Medication can help, but again, there is no magic bullet. The commonest agents used include:

1. Tricyclic antidepressants. Commonly used drugs include amitriptyline and nortriptyline. The doses used in this context are far lower than the doses utilised when the agents were used for depression in the past. The use of tricyclic antidepressants (it is a historical name) in fibromyalgia has nothing to do with depression. These drugs promote both the amount and the quality of sleep. More time is spent in the restorative phases of sleep when on tricyclics. They are also useful in treating nerve-based pain directly. Tolerability is sometimes an issue - with drowsiness the following day often an issue. This is at its worst in the first week or two of treatment, and can often be taking the medication in the early evening or late afternoon rather than bedtime.

2. Tramadol and Paracetamol. Both of these are painkillers. They act in different ways, and used in combination are synergistic - that is the presence of each one boosts the effect of the other. Sometimes Tramadol is not well tolerated - nausea and "spaced out" feelings can limit its use.

3. Gabapentin. This medication like many others used in a chronic pain (Chronic in medicine means of long duration, and acute means of short duration. Neither term implies anything about severity of pain), is also an anticonvulsant (anti-epileptic) drug. It is similar to Pregabalin which is used in the USA but is not subsidised in NZ. My personal experience with prescribing it has been disappointing and I do not often use it now.

4. Venlafaxine. This is a modern antidepressant. It is the most similar drug available in New Zealand to duloxetine which is used in the USA. It requires a Special Authority number from Pharmac, and is only allowed to be used in severe depression, so its use in the fibromyalgia context is limited.

Avoidance of simply adding more and more pain medications is crucial. It is not uncommon to see patients on 8 or more pain medications that have been gradually introduced with the best of intentions over the years, who still have pain just as bad as it always was but now have multiple side effects to battle with as well.

b) Exercise.

Exercise has been shown in many studies to be beneficial. It is an essential part of of a multi-disciplinary management program. Gentle aerobic exercise (walking), swimming, cycling, or gym-based exercise are all good. Aqua-jogging or Tai Chi may be appropriate. A little every day is important.

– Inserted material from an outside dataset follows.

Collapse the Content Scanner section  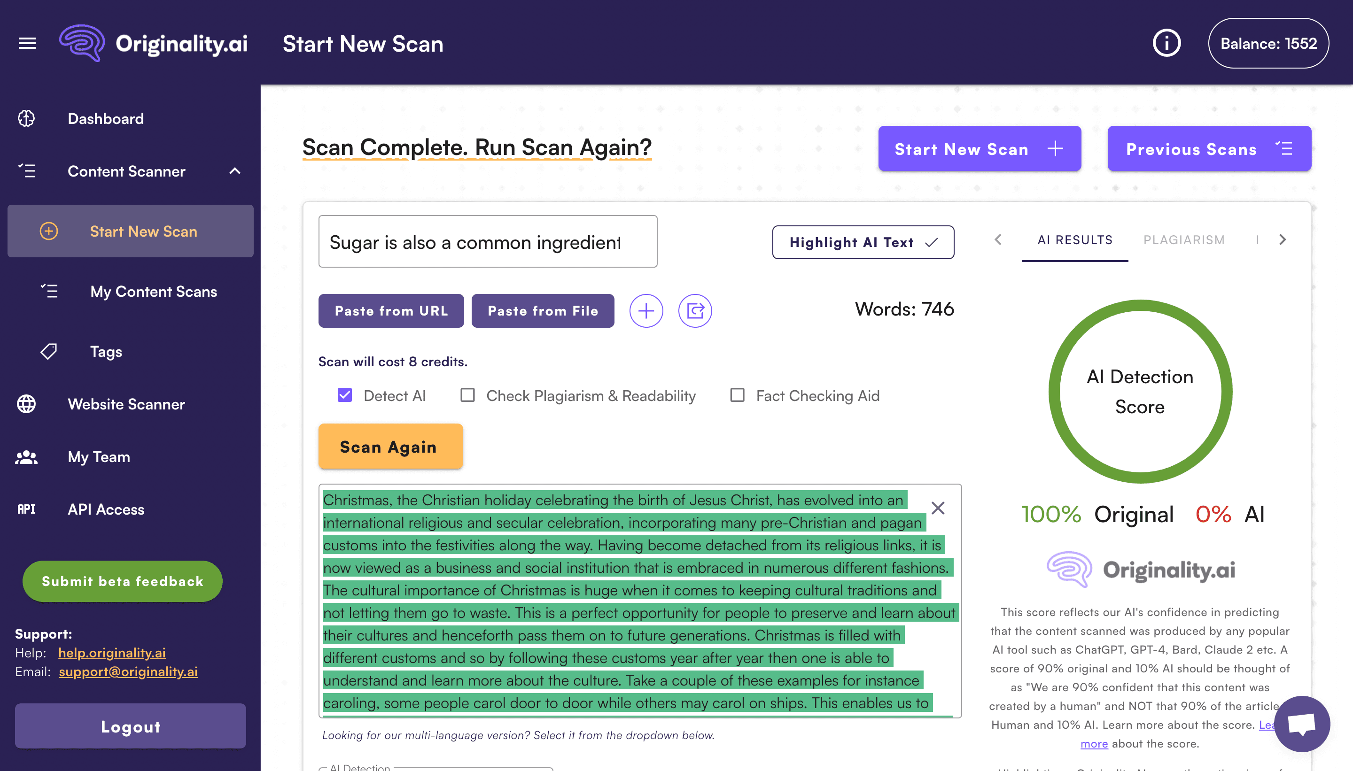pyautogui.click(x=235, y=171)
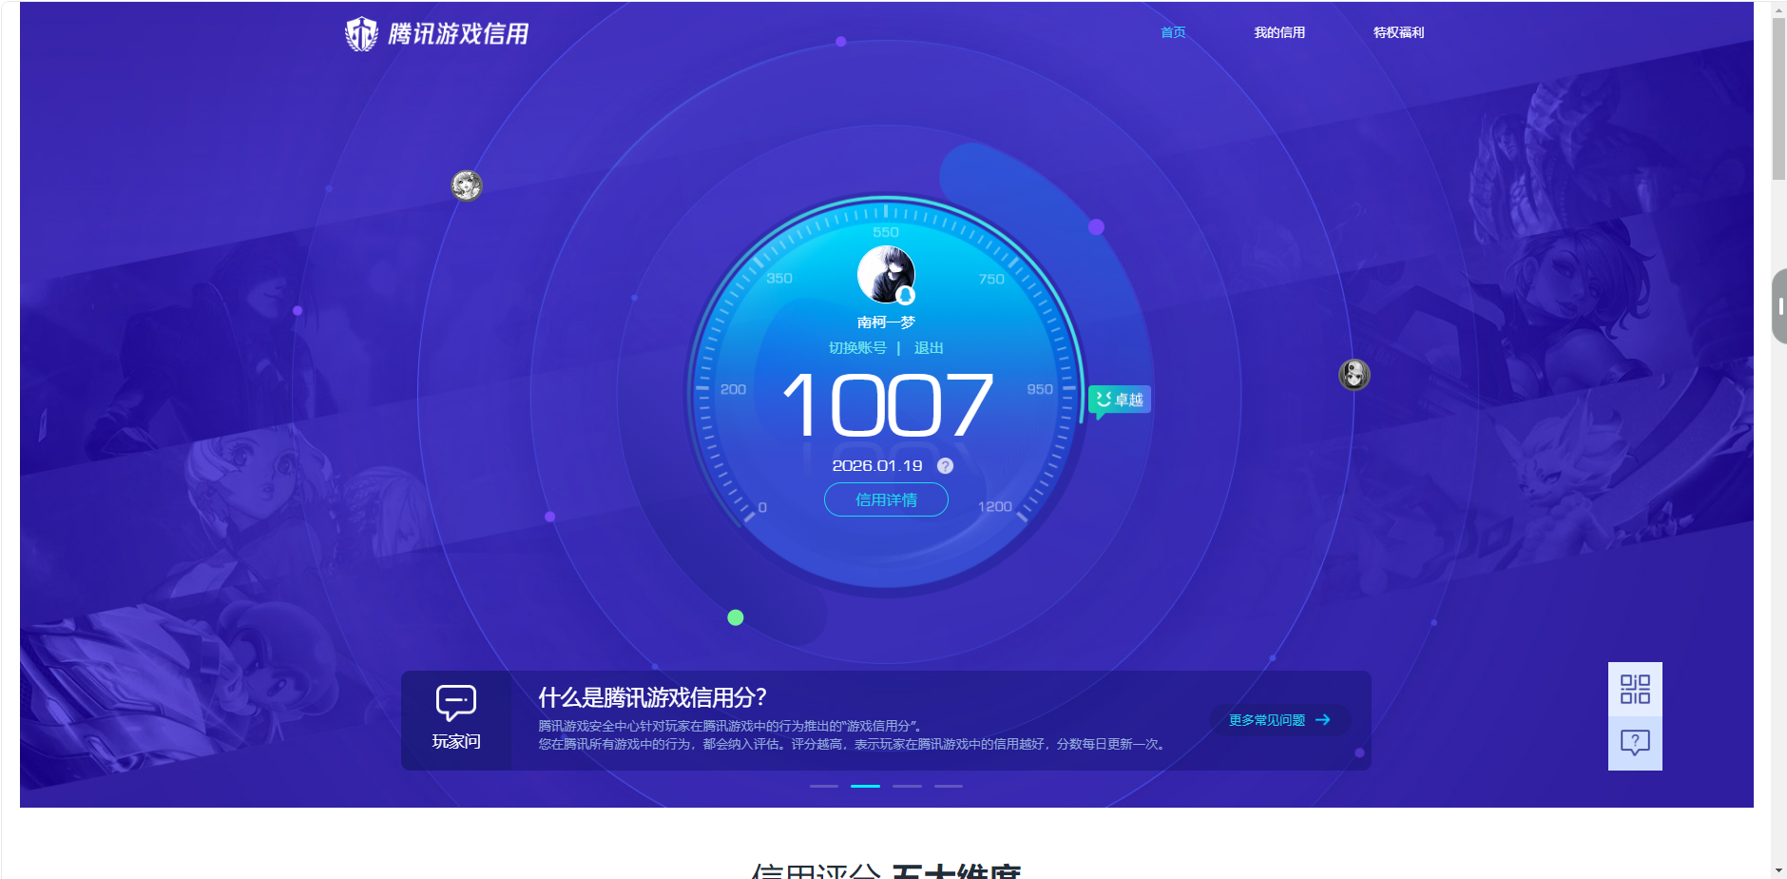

It can be extremely hard to get started when you are feeling exhausted and in great pain. To get started, patients can begin with a ridiculously small amount of exercise (eg walk 2 minutes away from the house and back. After a couple of days, go 3 minutes each way. Then 5 minutes, etc. In no time at all, it is possible to build up to 30-60 minutes walking each day. 

Exercise leads to a variety of physical and psychological benefits.

Being sedentary reliably leads to worsening of fatigue and pain/stiffness. It is therefore important to do some exercise even if you are feeling terrible on a given day.

It is equally important not to overdo things on a day where you happen to be feeling good. Although it extremely difficult to consciously rein yourself in on a good day, overdoing it is counterproductive. Many are the tales of fibromyalgia patients putting in a fantastic day in the garden on a good day, only to feel extremely unwell for the next fortnight.

3) Psychological management.

Many studies have highlighted the benefit of CBT - cognitive behavioural therapy - in the management of fibromyalgia. Unfortunately publically funded psychology services are extremely limited in the NZ setting, and this aspect of management is usually neglected. Techniques to "fool" the pain centres of the brain into minimising their activity, and exploration of any background issues of stress or depression are very important.